I tabezao elettorali, caro lettore, ti mostrano i volti di sempre, sorridenti e promettenti, ma in scarsa evidenza il logo d’appartenenza.
Comunque tutto ok se non fosse che quei volti son quelli di sempre ed essi sono dei morti per la democrazia, quindi diventa obbligatorio per i veramente vivi seppellire i morti nelle vecchie arche dei cimiteri politici.
Mi preme poi sottolineare un altro aspetto: le elezioni calabresi sono avvolte nel più pesante dei silenzi.

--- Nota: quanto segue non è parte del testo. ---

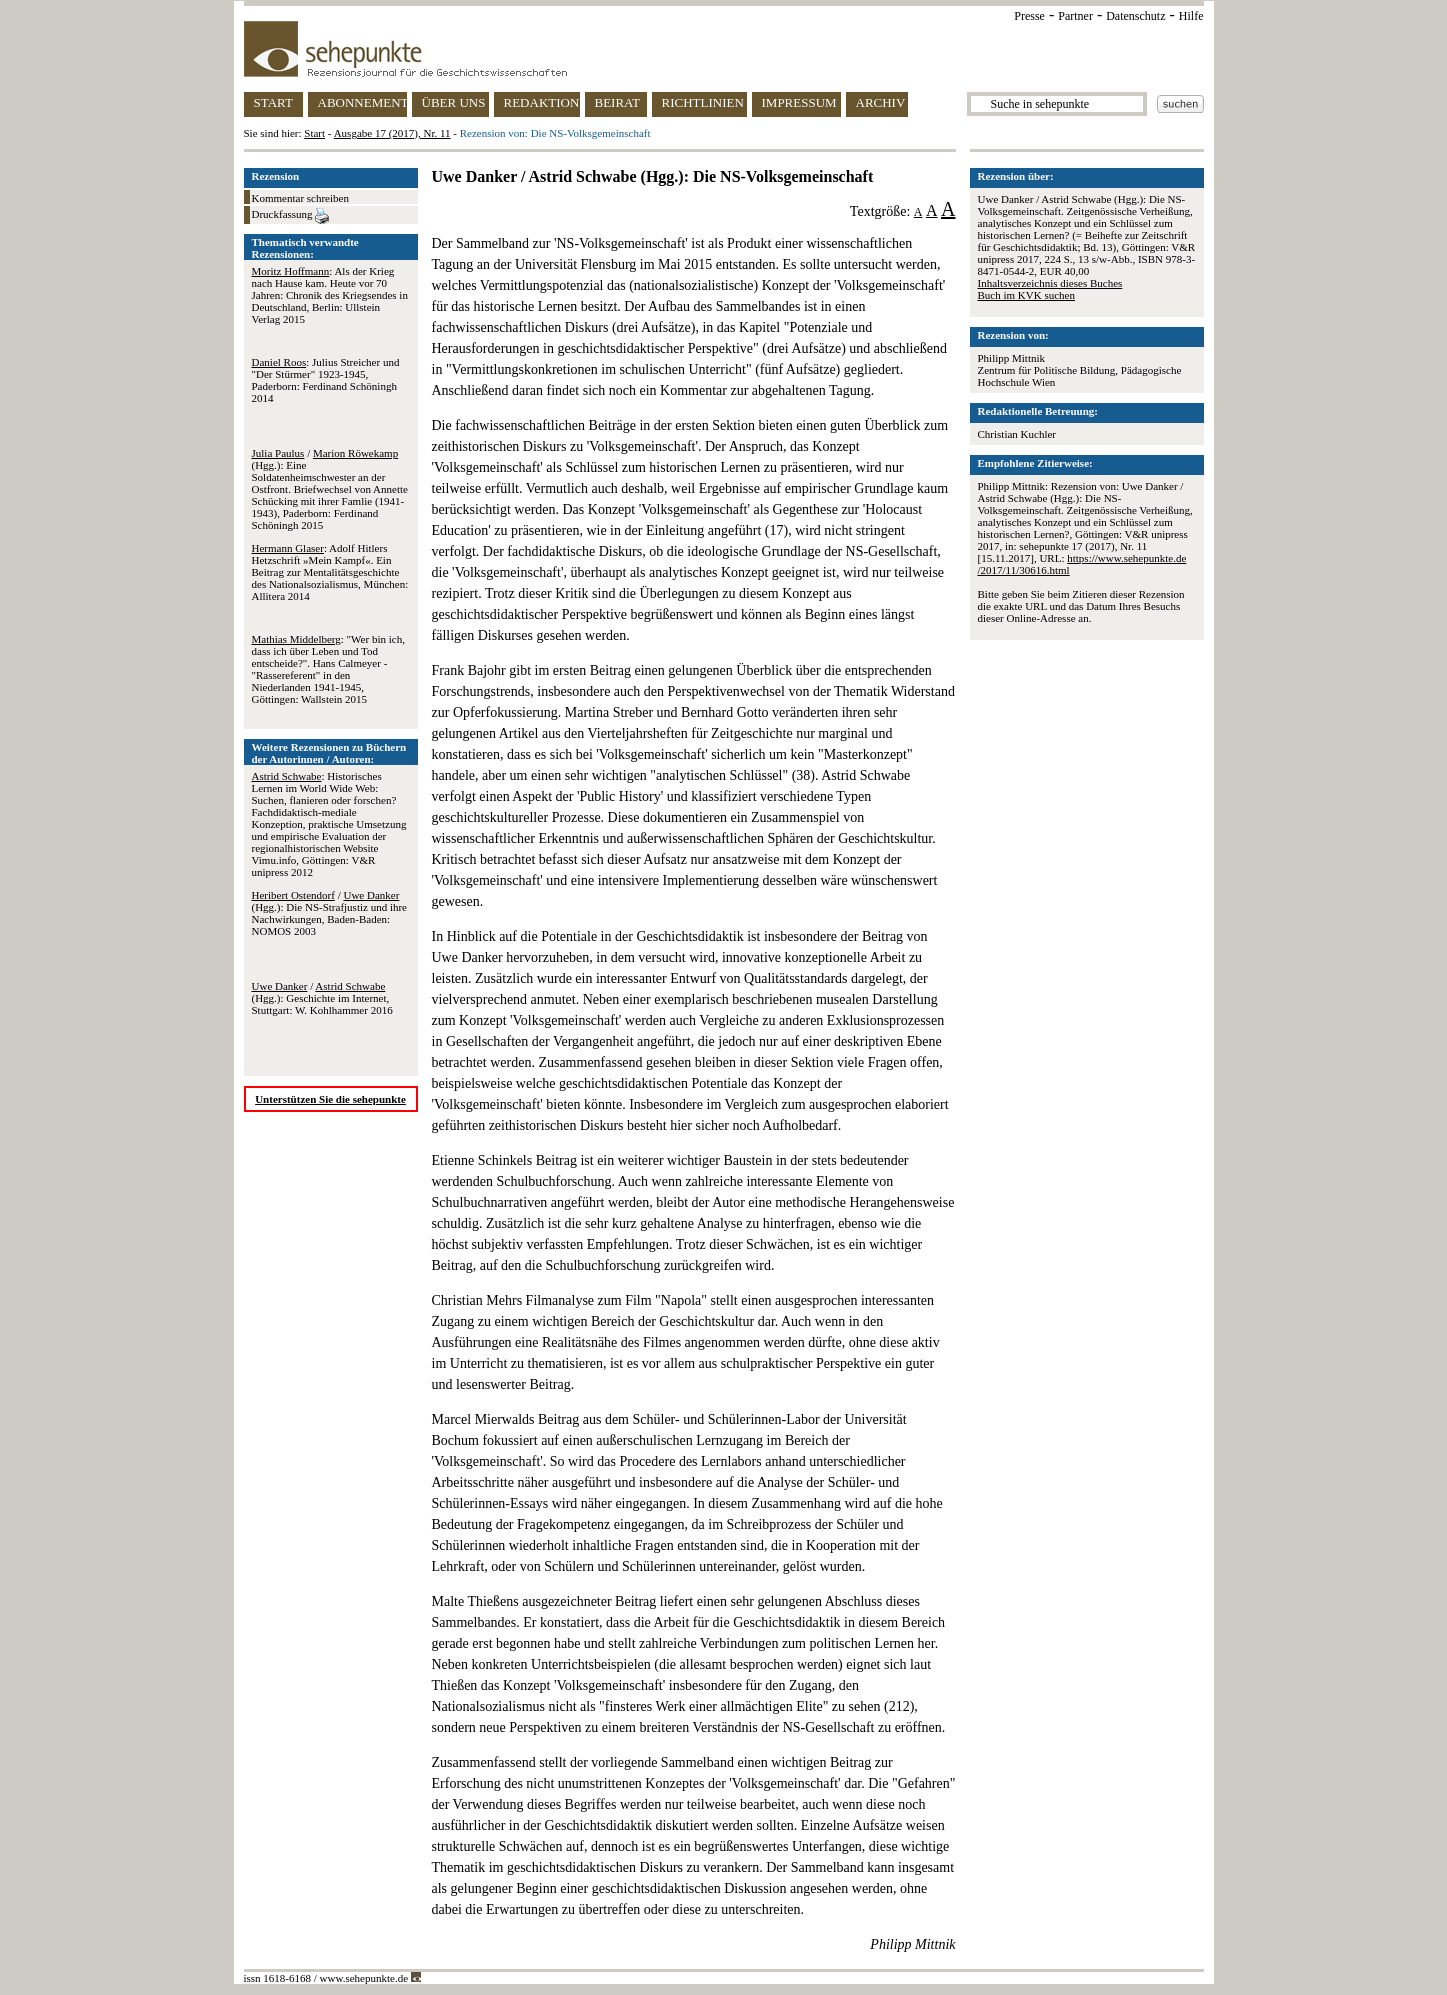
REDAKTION (542, 102)
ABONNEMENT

I riflettori dei media nazionali sono puntati, per quello che può essere la sorte del governo nazionale, sull’Emilia – Romagna.
Di quanto andranno ad esprimere i calabresi domenica prossima – non lo dice alcuno – ma
Il risultato che verrà fuori dalle urne non ha e non avrà significato, non lascerà traccia e non avrà valore indicativo per i politologi, anzi è come se in una ipotetica partita a carte la Calabria fosse il due di coppe quando la briscola è a denari.
Doloroso ammetterlo ma questa nostra terra è scomparsa dall’immaginario collettivo, a cominciare dall’agenda del governo che la considera un problema e non una risorsa; una periferia del Mezzogiorno della quale tutti farebbero volentieri a meno e, paradosso dei paradossi, arcinota nel mondo intero come una delle holding di partecipazione economica e finanziaria tra le più efficienti ed organizzata: la mafia.
E questo, purtroppo, è il viatico che ci accompagna e che non riusciamo a scrollarci di dosso.
Ciò non di meno per quanto espresso nel riquadro in apertura di pagina, votare è essenziale per contrastare la mafia ed il voto di scambio, ma anche per dare il benservito a pifferai, opportunisti e perdigiorno.
Non ci vuol molto a diventare primattori! Buona domenica.